The battle for bandwidth is so fierce that independent networks are increasingly willing to pay for carriage. Startups Newsmax TV and Back9Network secured launches on DirecTV by forking over a big fee for channel slots, according to several sources. Officials at DirecTV and Back9Network declined to comment, citing confidentiality clauses in their contracts. Newsmax TV couldn’t be reached for comment.
The steady growth that the traditional cable and satellite industries once enjoyed has slowed, creating a situation where even independent networks that have carriage can’t assume they will be allowed to keep their channel slots.
“The days of networks coasting along and riding the wave of the industry’s growth are pretty much over,” Brad Samuels, executive vice president of content distribution for the arts network Ovation, said. “There’s kind of a scrutiny on every part of the lineup and the value of the content and what it costs, and you really have to deliver much more than ever.”
Ovation experienced that scenario first-hand when it was exiled from Time Warner Cable’s channel roster for nearly a year. The network was restored in January after committing to beef up its original fare.
It was also a sign of the tough times when The Weather Channel and RFD-TV, which caters to rural and older audiences, suffered major drops of their networks for pretty much the first time in their decadeslong histories.

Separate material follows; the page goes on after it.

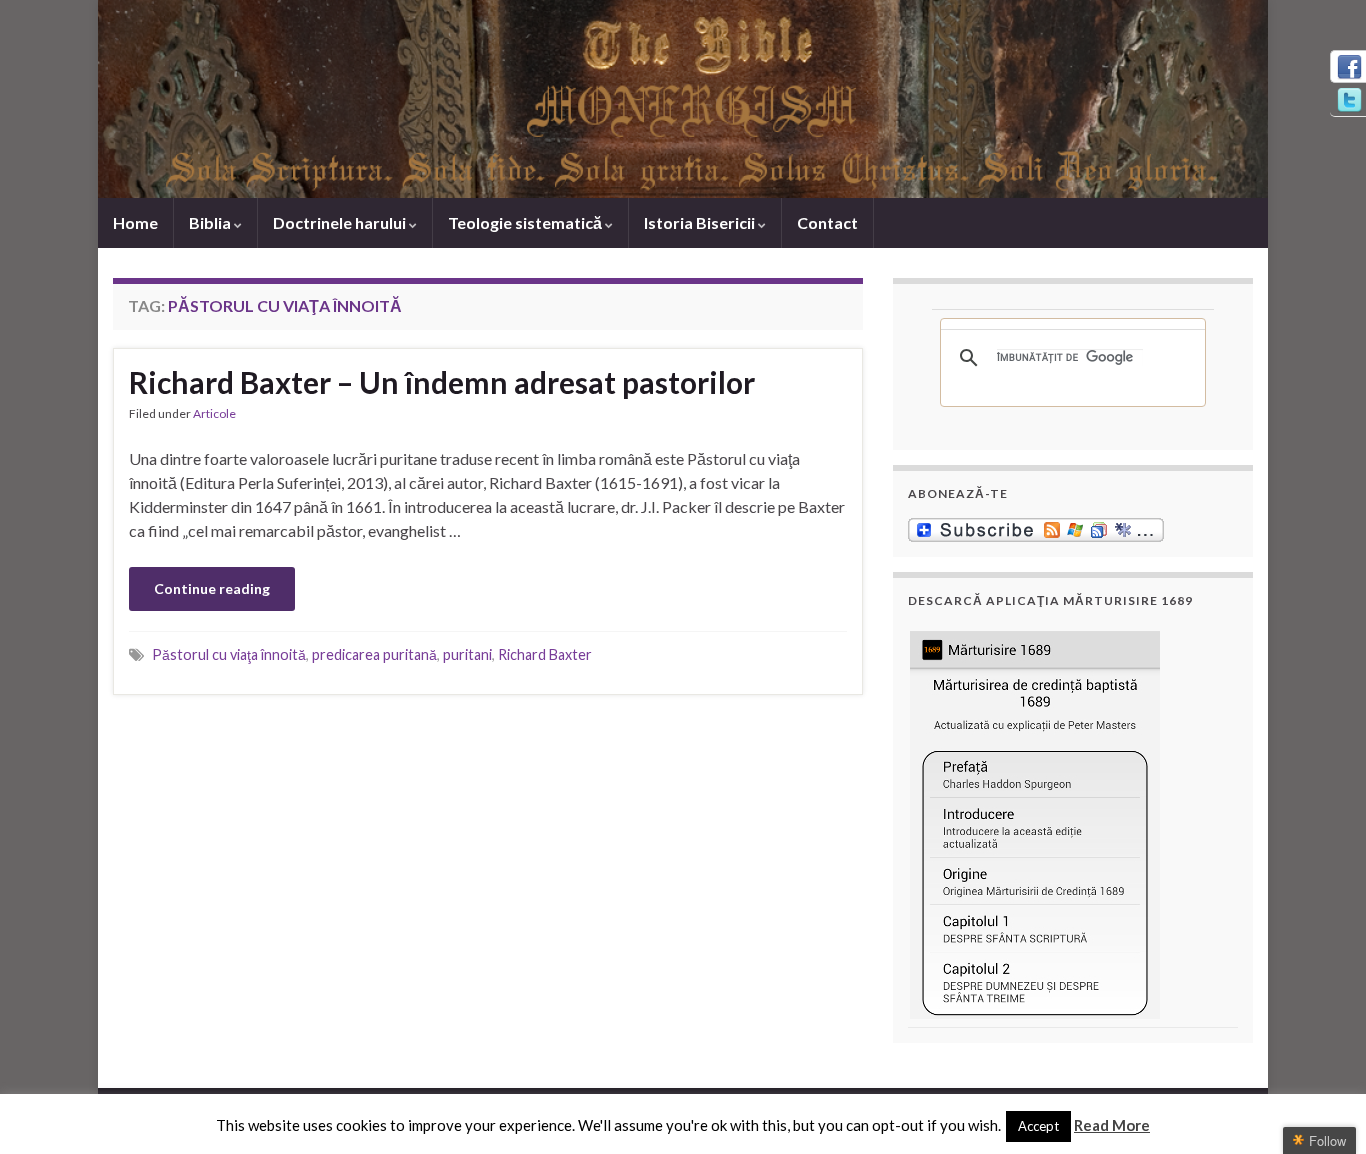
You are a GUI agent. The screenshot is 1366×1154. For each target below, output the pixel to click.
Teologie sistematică (526, 222)
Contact (827, 222)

The Weather Channel went dark on DirecTV for three months, and RFD-TV remains pulled off Comcast systems in Colorado and New Mexico.
RFD-TV was dropped nearly a year ago, which erased almost half of its distribution on the nation’s largest MSO, Gottsch said. The network performed well in ratings in markets such as Denver, he said, and charges inexpensive license fees. But Comcast officials in the two Western states said that they needed to reclaim bandwidth, and kept RFD-TV off even though the network had more than 4,000 letters asking that it be put back on.
In light of what happened following Comcast’s purchase of NBCU, Gottsch said he is wary about what the impact of the Comcast-TWC merger will have on networks such as RFD-TV. “There are some loopholes in that last merger that need to be addressed in this one,” he said.
He even testified about his concerns May 8 before the U.S. House Judiciary Committee, talking about Comcast taking down RFD-TV on some systems.
U.S. lawmakers and regulators should look to Canada for guidance on how to create a more level playing field for independent networks, said Leonard Asper, president of Anthem Media Group, which owns Fight Network and FNTSY Sports Network, both recently launched on Cablevision Systems-owned Optimum TV.
For vertically integrated companies that are both distributors and programmers, Canada has set minimum requirements, a ratio, for the number of independent networks that must be carried versus owned or related services. It’s to protect independent networks from vertical companies favoring their affiliated services.
There is also a dispute procedure for independent networks who allege that a distributor has given “undue preference” to a channel it owns or has a stake in, Asper said.
He acknowledged that independent networks face difficult challenges.
“This is not for the faint of heart,” Asper said. “It’s not like the old days where revenues were going up 7% at every company so they didn’t mind adding costs. You better hit it right in the bull’s-eye in terms of what they want.”